Girl Scout overnight camp was never scary, even when I found boy’s underwear left on my tent pole, because my mother was a leader. If your flashlight went dead, there was always an adult around with batteries.
Len Derby is one of those nice folks who make Scout camp a lifelong memory. He’ll be back at it next week.
His family spent a lot of time outdoors when he was a kid in New Mexico and Arizona. He joined the Boy Scouts in the fourth grade. Derby went to YMCA camp with his cousins in the mountains near Los Angeles.
Married with two daughters, he moved to Lake Stevens 30 years ago.
“My oldest daughter wanted to join the Brownies in the first grade,” Derby said. “They were recruiting leaders.”
He led the troop with his wife for the next eight years. That involved organizing and directing camps, sometimes with Lura Smith, who they met at a Girl Scout Camporee.
In the early 1980s, they were invited to volunteer at a weeklong camp for Girls Scouts. They decided to start their own program at Camp Lyle McLeod on Lake Bennettsen in Kitsap County.
“In 1984 we held our first all-volunteer staffed camp with approximately 23 volunteers and 72 Girl Scout campers,” Derby said. “The cost was $50 for the week for the girls.”
It’s grown to only $135 for the week. The resident camp has operated for more than 20 years, said Jan Viney, outdoor program manager with the Scouts.
“Len has worked in partnership with Lura Smith, an 87-year-old dynamic, young woman,” Viney said. “With Len’s gentle nature, and a passion to create a safe nurturing environment, he and the staff have served over 2,500 girls.”
Derby, who owns a welding business, has a key role in creating a camp community where the old adage “it takes a village to raise a child” truly happens, Viney said.
“Our Girl Scout volunteers are the heart of our programs,” Viney said. “They give their time, their love of children, fun and a passion to make our world a better place for all.”
Smith, who lives in Arlington, kept bumping into Derby at camps.
“Len came over and introduced himself,” Smith said. “We kept running into each other at Scout events, and a friendship developed.”
Derby eventually asked if she would add her skills to a weeklong program.
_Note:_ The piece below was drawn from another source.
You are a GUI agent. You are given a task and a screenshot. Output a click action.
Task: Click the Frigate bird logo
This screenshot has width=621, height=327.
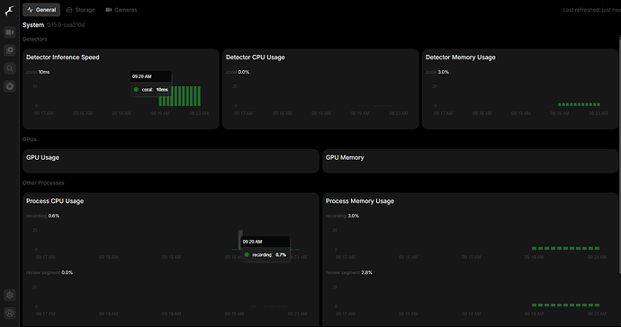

Smith had been a Troop leader, worked at day camps and had been a business manager and cook at a similar camp.
“I directed Camporee for several years, was on the committee for Totem Councils Challenge of the Totem, and was for several years a trainer for Totem Council,” Smith said. “My daughter joined the Girl Scouts as a Brownie and when she became a Junior, I became troop leader.”
When her daughter left Scouts, Smith missed it, she said.
“I enjoyed it so much I continued,” Smith said. “I have always liked the outdoor program and truly enjoyed working with girls and adults in that area. That is why I continue.”
She said adults bring their own talents to the successful camp.
“I take care of the paperwork, officiate at flag ceremonies and am available if needed,” Smith said. “Len takes care of seeing that the camp runs smoothly, and he is very good at it. Any problems that occur at camp Len and I discuss and solve to the best of our abilities.”
Smith is both a mentor and good friend, Derby said.
“Her consistency and dedication never fail to amaze me,” Derby said. “I’m always confident that whatever challenges we may face, we can discuss them openly and come to the best decision for the camp.”
The volunteers plan the program nearly year-round. Camp Lyle McLeod is a popular adventure.
“My oldest daughter, Shawna, after attending camp as long as she could, volunteered as a staff member,” Derby said. “She is our waterfront camp director and this will be her 22nd year at camp.”
Starting Sunday, they expect to work with 39 staff members and 121 girls.
“My simple answer, when people ask me why I’m a Girl Scout volunteer, is that I have two daughters,” Derby said. “It I had sons, I would have been involved in Boy Scouts.”